Few have been the instances since 1946 when an Italian presidential election has generated such interest as this year’s, when the tightrope is further stretched.
On the one hand, there is three-time former premier and media mogul Silvio Berlusconi, sponsored by the centre right – but still undecided whether to accept or not. On the other, there is former Central Bank chief and current Prime Minister Mario Dragi. The vice president emeritus of the Constitutional Court, Paolo Maddalena, is expected to be the former Movimento Cinque Stelle parliamentarians’ choice.
None have since put their name into the ring for the election that starts on Monday, January 24, when parliament must begin voting for the new president – a figure who hovers above day-to-day politics and wields power well beyond a mandate to appoint prime ministers, Italy’s head of government.
But the country’s political class can’t agree on who that person should be.
The centre right is urging Berlusconi to formally declare whether he is bidding for the Italian presidency after Sergio Mattarella’s term ends on February 3.
The centre right is urging Berlusconi to formally declare whether he is bidding for the Italian presidency.
A summit between Fratelli d’Italia (FdI) leader Giorgia Meloni, Lega leader Matteo Salvini, and Berlusconi, said the 85-year-old billionaire businessman-turned-politician offered the “authoritativeness and experience the country deserves”. Berlusconi had been campaigning hard for the post but now seems hestitant as he smells a rat: votes garnered would make him look stupid.
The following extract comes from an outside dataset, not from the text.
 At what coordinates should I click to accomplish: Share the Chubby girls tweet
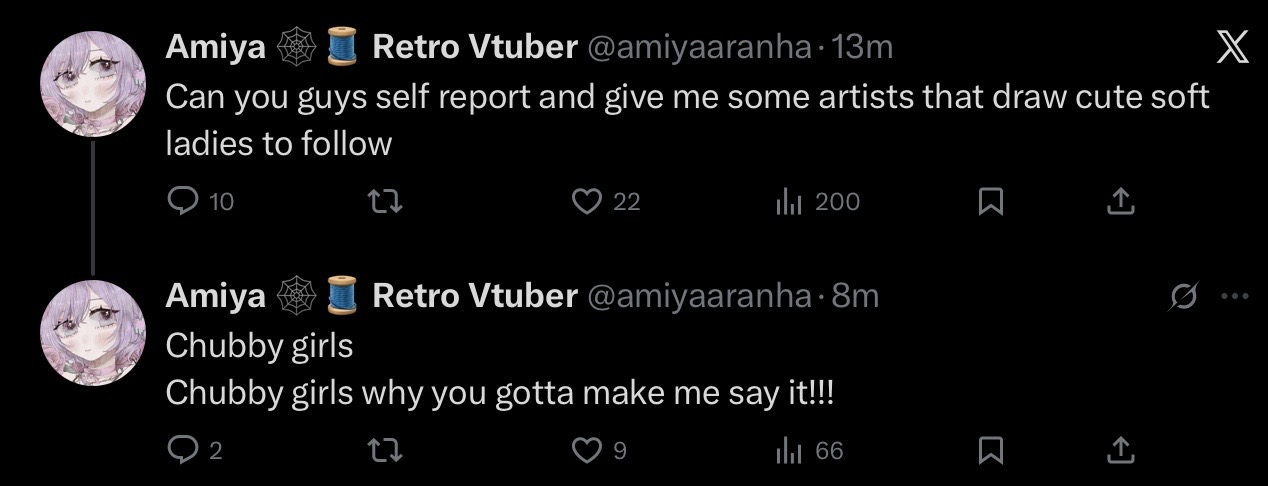[1121, 450]
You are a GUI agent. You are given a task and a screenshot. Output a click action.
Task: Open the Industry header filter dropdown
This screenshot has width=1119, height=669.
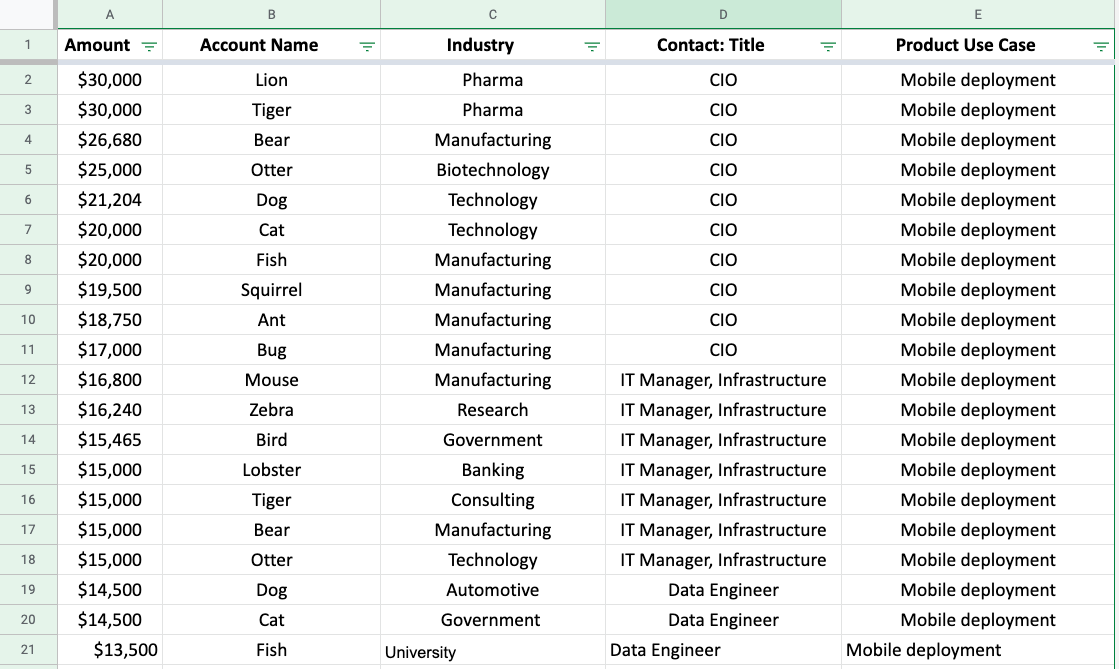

He seems to be taking heed of the centre left’s dictum that with his legal woes and long hostility to the left he is too divisive to represent national unity. One of the mainstays of Article 87 of the Italian Constitution states: “The President of the Republic is the head of the state and represents national unity”, indicating a role that goes beyond the powers of guarantee and therefore assigns to the President of the Republic the task of interpreting the “sentiment” of the population.
Observers say despite his advanced age (86 next September), Berlusconi has not lost his extraordinary gift of persuasion. He is unparalleled at his skill to talk “from the gut”, exploiting the fears and hopes of his listeners and making them feel he has the simple answers to all the difficult questions – even when his claims have little or no foundation and facts are distorted at will.
Draghi is the bookies’ favourite to succeed Mattarella but many hope he will stay on as premier until the natural end of the parliamentary term in 2023 to oversee reforms needed to secure almost €200 billion in post-COVID EU recovery funds.
The President of the Chamber, Roberto Fico summoned Parliament in joint session, with the participation of the regional delegates, for next Monday at 3pm, to elect the president.
Developments between today and Monday afternoon would be interesting to watch!